EXERCISE INSTRUCTIONS —
Retype the lines below exactly, from the one that contains "Screen dimensions: 917x563" through the last, and leave every picture out.

===== INFORMATION SUPPLIED =====

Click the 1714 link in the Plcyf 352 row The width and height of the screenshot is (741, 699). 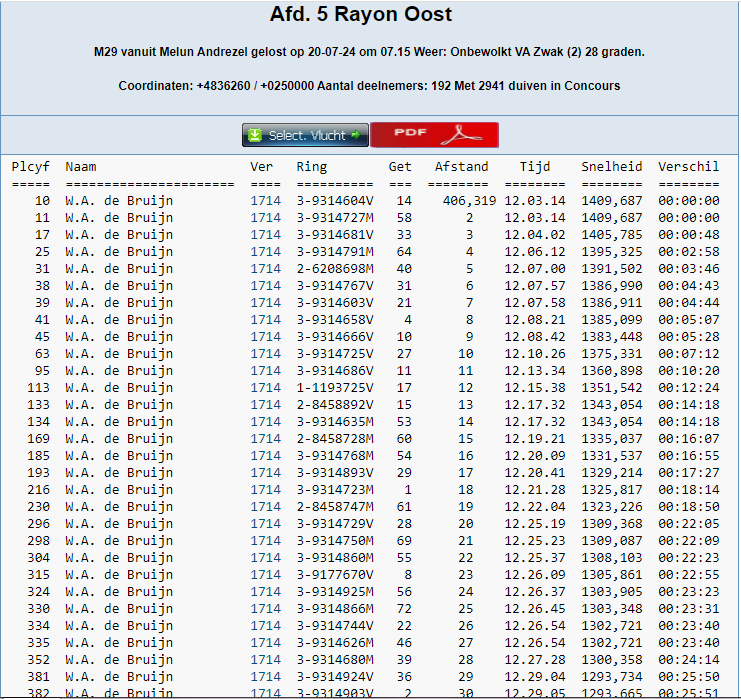click(x=265, y=660)
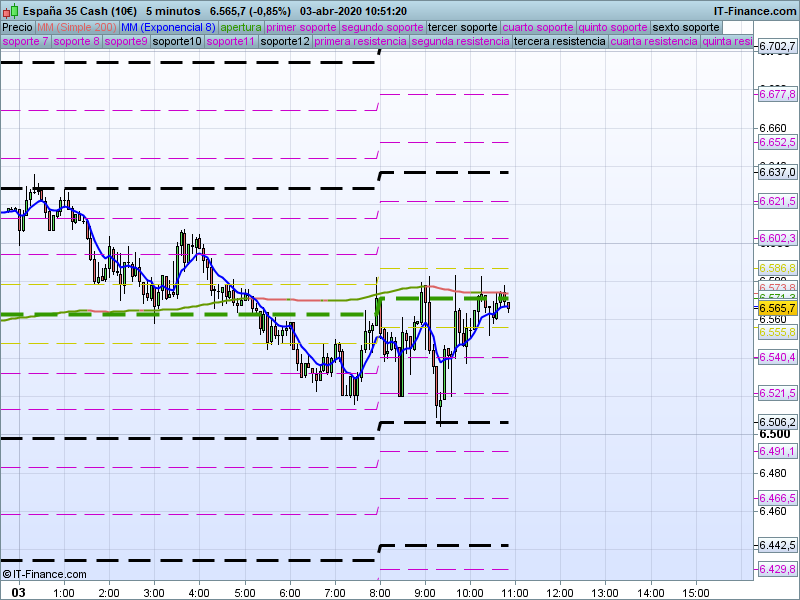800x600 pixels.
Task: Select the MM (Simple 200) legend tab
Action: [76, 27]
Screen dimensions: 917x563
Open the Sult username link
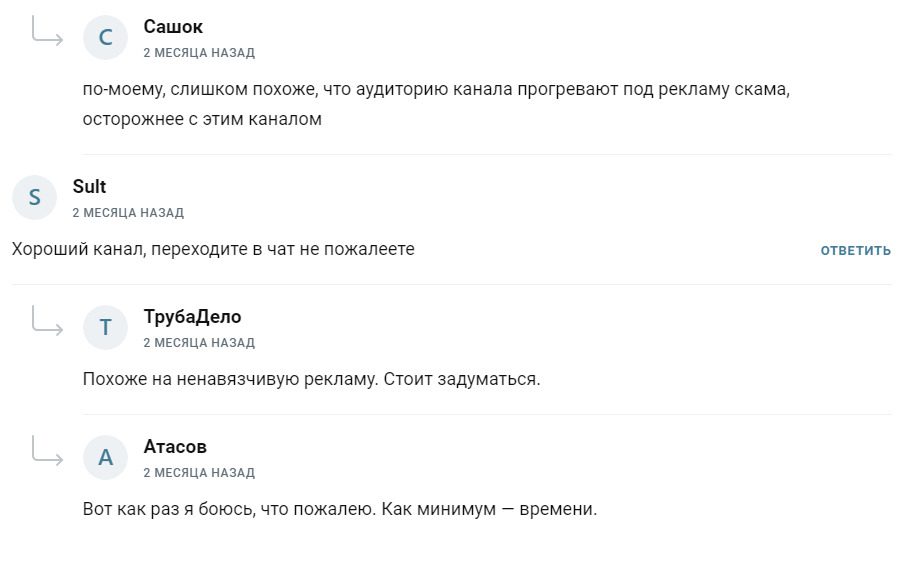point(89,187)
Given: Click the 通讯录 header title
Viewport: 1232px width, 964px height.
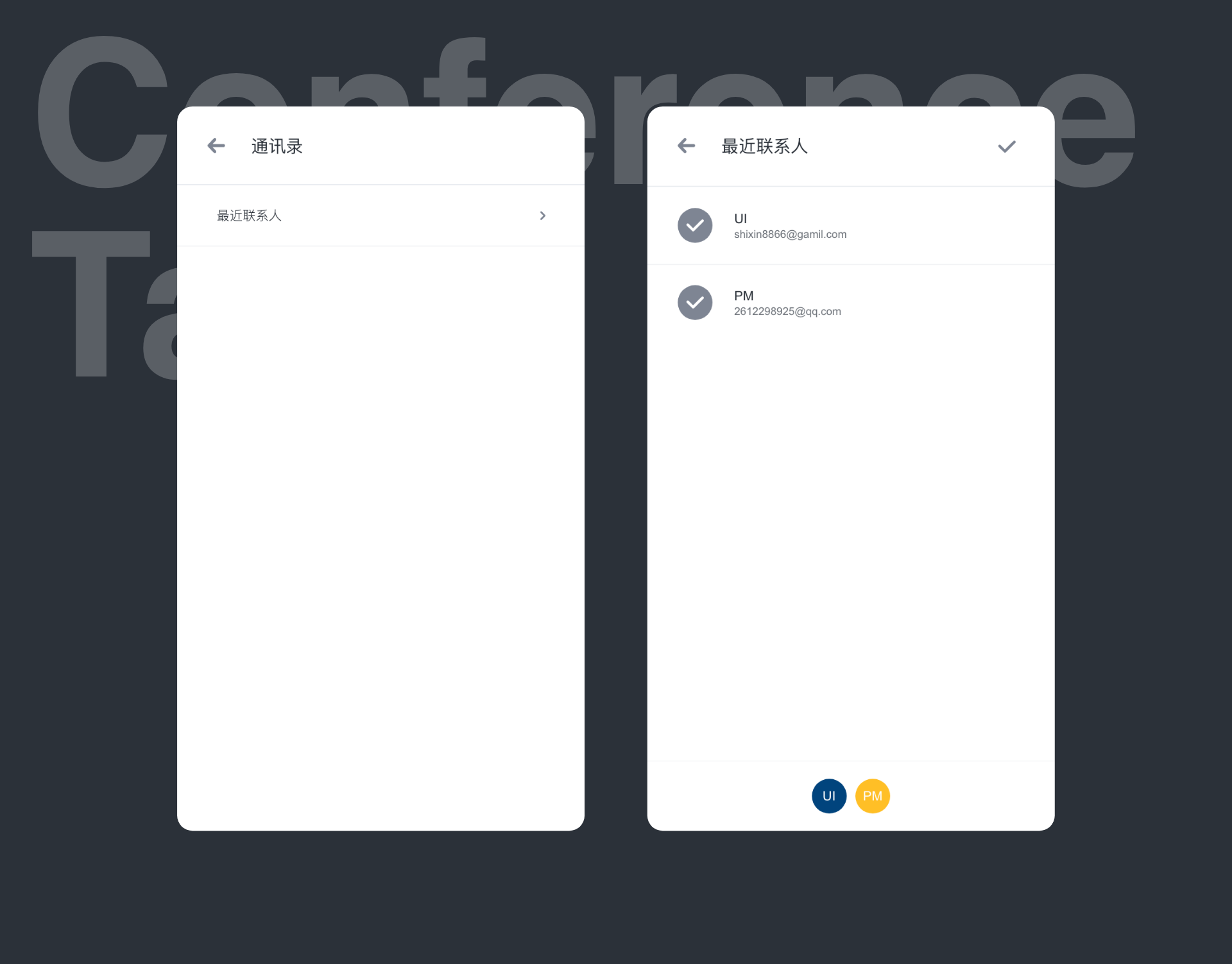Looking at the screenshot, I should [277, 146].

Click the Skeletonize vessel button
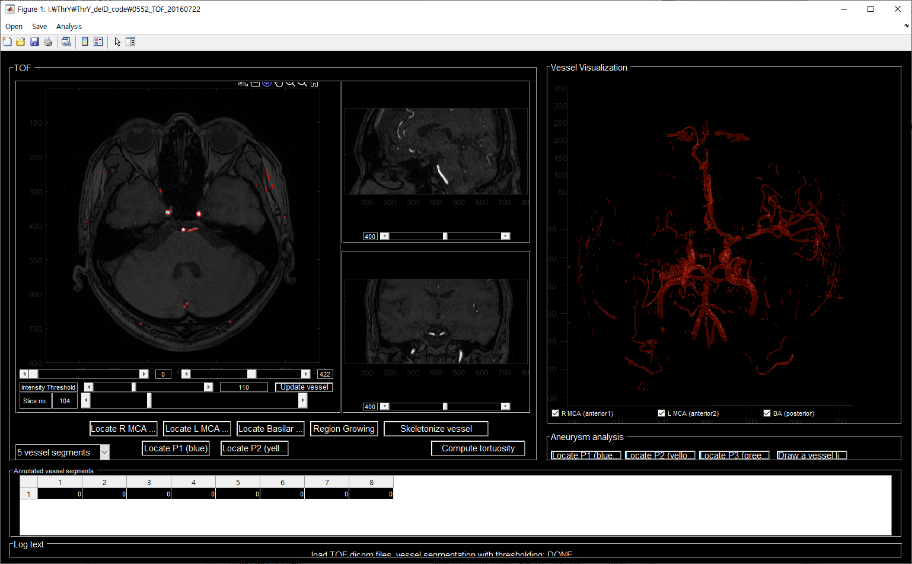tap(435, 428)
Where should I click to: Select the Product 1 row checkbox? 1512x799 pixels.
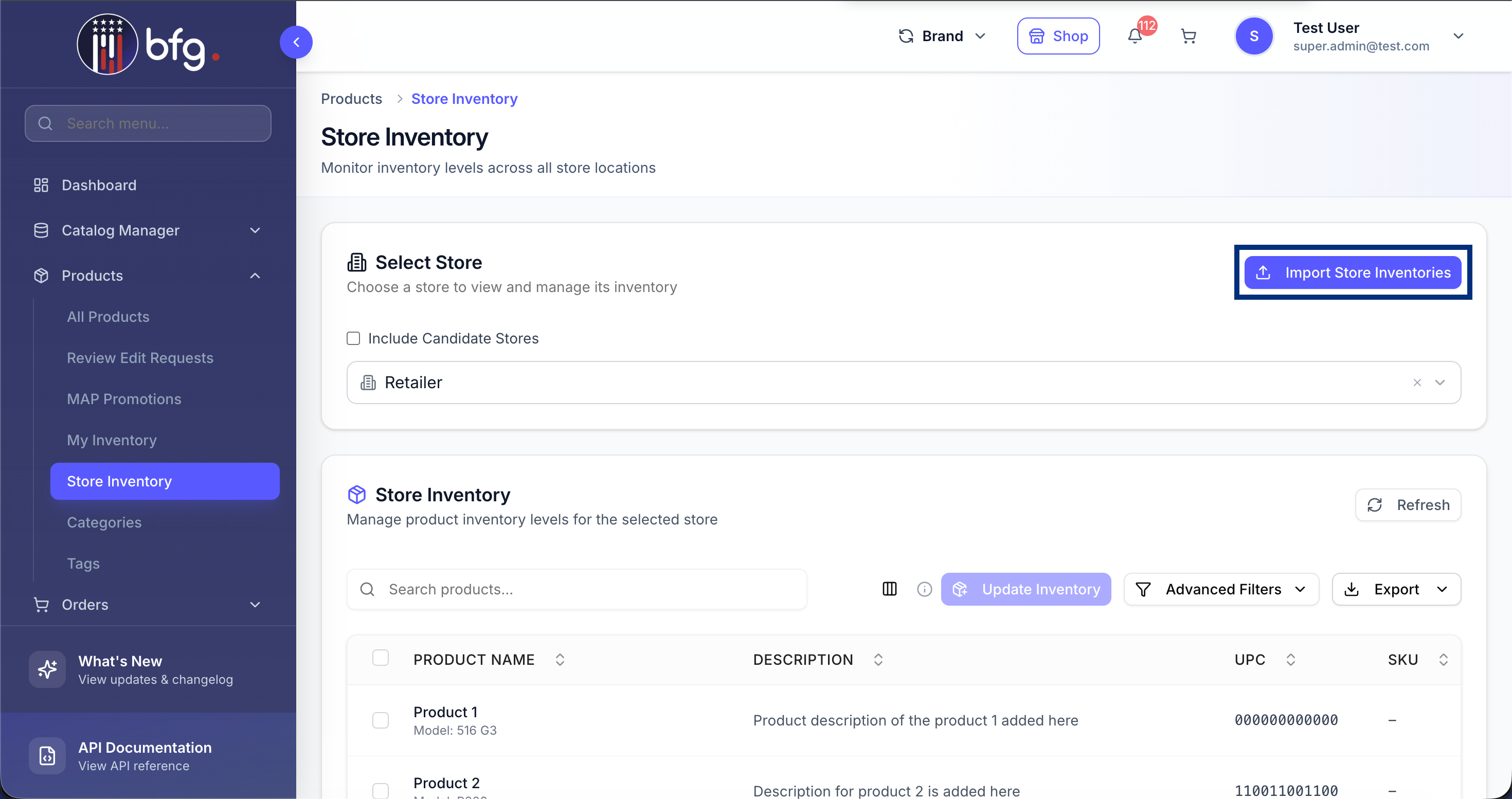[x=381, y=720]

=====

RESULT OF THE EXERCISE —
Screen dimensions: 917x563
Open the Sult username link
point(89,187)
Given: Click the 通讯录 header title
Viewport: 1232px width, 964px height.
Looking at the screenshot, I should [277, 146].

Click the Skeletonize vessel button
tap(435, 428)
Where should I click to: Select the Product 1 row checkbox? 1512x799 pixels.
[x=381, y=720]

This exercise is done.